BEGIN SOURCE MATERIAL

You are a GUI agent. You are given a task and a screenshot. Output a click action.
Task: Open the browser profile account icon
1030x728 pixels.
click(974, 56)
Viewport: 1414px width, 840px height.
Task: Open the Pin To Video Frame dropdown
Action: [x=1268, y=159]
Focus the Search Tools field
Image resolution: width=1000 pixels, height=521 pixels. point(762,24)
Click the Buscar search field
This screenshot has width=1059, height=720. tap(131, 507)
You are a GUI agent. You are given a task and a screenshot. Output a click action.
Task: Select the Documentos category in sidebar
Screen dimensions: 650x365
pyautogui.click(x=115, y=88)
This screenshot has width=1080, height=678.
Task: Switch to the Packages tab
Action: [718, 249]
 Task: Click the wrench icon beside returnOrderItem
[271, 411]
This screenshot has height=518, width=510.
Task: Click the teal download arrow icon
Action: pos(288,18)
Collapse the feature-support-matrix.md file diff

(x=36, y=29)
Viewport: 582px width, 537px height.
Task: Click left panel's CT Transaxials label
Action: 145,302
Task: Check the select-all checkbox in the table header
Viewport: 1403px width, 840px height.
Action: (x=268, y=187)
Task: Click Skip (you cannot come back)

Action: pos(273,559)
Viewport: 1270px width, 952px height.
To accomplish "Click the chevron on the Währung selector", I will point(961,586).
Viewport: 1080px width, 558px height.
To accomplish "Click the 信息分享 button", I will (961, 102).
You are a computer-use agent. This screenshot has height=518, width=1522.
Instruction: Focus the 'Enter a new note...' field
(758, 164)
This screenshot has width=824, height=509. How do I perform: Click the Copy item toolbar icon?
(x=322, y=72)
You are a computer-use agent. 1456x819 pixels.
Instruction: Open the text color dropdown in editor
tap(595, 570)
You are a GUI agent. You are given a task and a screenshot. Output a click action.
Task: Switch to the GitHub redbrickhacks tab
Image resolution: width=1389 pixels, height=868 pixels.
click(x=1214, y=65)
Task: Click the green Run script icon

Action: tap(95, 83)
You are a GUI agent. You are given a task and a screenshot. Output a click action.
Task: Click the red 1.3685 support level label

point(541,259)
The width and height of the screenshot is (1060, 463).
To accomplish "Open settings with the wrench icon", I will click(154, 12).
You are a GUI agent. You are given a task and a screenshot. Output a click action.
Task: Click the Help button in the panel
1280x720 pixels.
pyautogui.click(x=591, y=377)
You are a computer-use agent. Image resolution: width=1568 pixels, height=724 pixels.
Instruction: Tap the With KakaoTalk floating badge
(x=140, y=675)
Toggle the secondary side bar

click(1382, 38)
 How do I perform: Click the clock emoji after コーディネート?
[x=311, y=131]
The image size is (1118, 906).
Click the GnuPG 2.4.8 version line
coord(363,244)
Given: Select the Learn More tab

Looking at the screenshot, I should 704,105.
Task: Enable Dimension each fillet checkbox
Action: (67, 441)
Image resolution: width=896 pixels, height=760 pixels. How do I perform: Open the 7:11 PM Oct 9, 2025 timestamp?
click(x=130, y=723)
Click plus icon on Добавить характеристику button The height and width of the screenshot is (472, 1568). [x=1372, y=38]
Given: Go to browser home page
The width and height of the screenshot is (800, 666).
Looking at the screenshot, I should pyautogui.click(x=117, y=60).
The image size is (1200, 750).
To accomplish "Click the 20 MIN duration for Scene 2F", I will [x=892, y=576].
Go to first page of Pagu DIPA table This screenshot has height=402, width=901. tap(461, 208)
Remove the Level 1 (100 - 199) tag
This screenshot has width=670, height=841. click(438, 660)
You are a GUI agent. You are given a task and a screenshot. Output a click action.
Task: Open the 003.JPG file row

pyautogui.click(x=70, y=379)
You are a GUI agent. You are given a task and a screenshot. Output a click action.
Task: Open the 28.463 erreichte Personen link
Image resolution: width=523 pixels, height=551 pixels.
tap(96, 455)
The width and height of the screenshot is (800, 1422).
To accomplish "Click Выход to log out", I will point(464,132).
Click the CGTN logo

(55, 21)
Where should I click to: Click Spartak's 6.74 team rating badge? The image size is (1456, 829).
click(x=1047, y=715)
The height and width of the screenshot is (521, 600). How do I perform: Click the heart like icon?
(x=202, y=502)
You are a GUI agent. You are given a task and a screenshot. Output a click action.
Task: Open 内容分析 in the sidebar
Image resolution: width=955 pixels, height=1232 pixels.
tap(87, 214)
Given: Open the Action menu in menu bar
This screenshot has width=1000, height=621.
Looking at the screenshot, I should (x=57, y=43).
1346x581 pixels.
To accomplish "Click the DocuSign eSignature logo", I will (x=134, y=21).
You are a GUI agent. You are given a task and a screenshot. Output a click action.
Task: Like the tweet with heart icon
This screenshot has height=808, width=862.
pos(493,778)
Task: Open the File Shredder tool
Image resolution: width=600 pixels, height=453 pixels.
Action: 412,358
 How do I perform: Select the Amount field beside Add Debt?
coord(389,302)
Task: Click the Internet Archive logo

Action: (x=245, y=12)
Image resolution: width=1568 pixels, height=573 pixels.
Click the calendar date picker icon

END SOURCE MATERIAL

GIVEN TASK
Rewrite these items with every "GUI agent" changed to "UI agent", leaving everything else the same.

RESULT OF THIS EXERCISE
You are a UI agent. You are given a task and a screenshot. Output a click action.
Task: Open the browser profile account icon
1030x728 pixels.
click(974, 56)
Viewport: 1414px width, 840px height.
Task: Open the Pin To Video Frame dropdown
Action: [x=1268, y=159]
Focus the Search Tools field
Image resolution: width=1000 pixels, height=521 pixels. point(762,24)
Click the Buscar search field
This screenshot has width=1059, height=720. tap(131, 507)
You are a UI agent. You are given a task and a screenshot. Output a click action.
Task: Select the Documentos category in sidebar
Screen dimensions: 650x365
pyautogui.click(x=115, y=88)
This screenshot has width=1080, height=678.
Task: Switch to the Packages tab
Action: [718, 249]
 Task: Click the wrench icon beside returnOrderItem
[271, 411]
This screenshot has height=518, width=510.
Task: Click the teal download arrow icon
Action: pos(288,18)
Collapse the feature-support-matrix.md file diff

(x=36, y=29)
Viewport: 582px width, 537px height.
Task: Click left panel's CT Transaxials label
Action: 145,302
Task: Check the select-all checkbox in the table header
Viewport: 1403px width, 840px height.
Action: (x=268, y=187)
Task: Click Skip (you cannot come back)

Action: pos(273,559)
Viewport: 1270px width, 952px height.
To accomplish "Click the chevron on the Währung selector", I will point(961,586).
Viewport: 1080px width, 558px height.
To accomplish "Click the 信息分享 button", I will (961, 102).
You are a computer-use agent. This screenshot has height=518, width=1522.
Instruction: Focus the 'Enter a new note...' field
(758, 164)
This screenshot has width=824, height=509. How do I perform: Click the Copy item toolbar icon?
(x=322, y=72)
You are a computer-use agent. 1456x819 pixels.
Instruction: Open the text color dropdown in editor
tap(595, 570)
You are a UI agent. You are given a task and a screenshot. Output a click action.
Task: Switch to the GitHub redbrickhacks tab
Image resolution: width=1389 pixels, height=868 pixels.
click(x=1214, y=65)
Task: Click the green Run script icon

Action: tap(95, 83)
You are a UI agent. You are given a task and a screenshot. Output a click action.
Task: Click the red 1.3685 support level label

point(541,259)
The width and height of the screenshot is (1060, 463).
To accomplish "Open settings with the wrench icon", I will click(154, 12).
You are a UI agent. You are given a task and a screenshot. Output a click action.
Task: Click the Help button in the panel
1280x720 pixels.
pyautogui.click(x=591, y=377)
You are a computer-use agent. Image resolution: width=1568 pixels, height=724 pixels.
Instruction: Tap the With KakaoTalk floating badge
(x=140, y=675)
Toggle the secondary side bar

click(1382, 38)
 How do I perform: Click the clock emoji after コーディネート?
[x=311, y=131]
The image size is (1118, 906).
Click the GnuPG 2.4.8 version line
coord(363,244)
Given: Select the Learn More tab

Looking at the screenshot, I should 704,105.
Task: Enable Dimension each fillet checkbox
Action: (67, 441)
Image resolution: width=896 pixels, height=760 pixels. How do I perform: Open the 7:11 PM Oct 9, 2025 timestamp?
click(x=130, y=723)
Click plus icon on Добавить характеристику button The height and width of the screenshot is (472, 1568). [x=1372, y=38]
Given: Go to browser home page
The width and height of the screenshot is (800, 666).
Looking at the screenshot, I should pyautogui.click(x=117, y=60).
The image size is (1200, 750).
To accomplish "Click the 20 MIN duration for Scene 2F", I will [x=892, y=576].
Go to first page of Pagu DIPA table This screenshot has height=402, width=901. tap(461, 208)
Remove the Level 1 (100 - 199) tag
This screenshot has width=670, height=841. click(438, 660)
You are a UI agent. You are given a task and a screenshot. Output a click action.
Task: Open the 003.JPG file row

pyautogui.click(x=70, y=379)
You are a UI agent. You are given a task and a screenshot. Output a click action.
Task: Open the 28.463 erreichte Personen link
Image resolution: width=523 pixels, height=551 pixels.
tap(96, 455)
The width and height of the screenshot is (800, 1422).
To accomplish "Click Выход to log out", I will point(464,132).
Click the CGTN logo

(55, 21)
Where should I click to: Click Spartak's 6.74 team rating badge? The image size is (1456, 829).
click(x=1047, y=715)
The height and width of the screenshot is (521, 600). How do I perform: Click the heart like icon?
(x=202, y=502)
You are a UI agent. You are given a task and a screenshot. Output a click action.
Task: Open 内容分析 in the sidebar
Image resolution: width=955 pixels, height=1232 pixels.
tap(87, 214)
Given: Open the Action menu in menu bar
This screenshot has width=1000, height=621.
Looking at the screenshot, I should (x=57, y=43).
1346x581 pixels.
To accomplish "Click the DocuSign eSignature logo", I will (x=134, y=21).
You are a UI agent. You are given a task and a screenshot. Output a click action.
Task: Like the tweet with heart icon
This screenshot has height=808, width=862.
pos(493,778)
Task: Open the File Shredder tool
Image resolution: width=600 pixels, height=453 pixels.
Action: 412,358
 How do I perform: Select the Amount field beside Add Debt?
coord(389,302)
Task: Click the Internet Archive logo

Action: (x=245, y=12)
Image resolution: width=1568 pixels, height=573 pixels.
Click the calendar date picker icon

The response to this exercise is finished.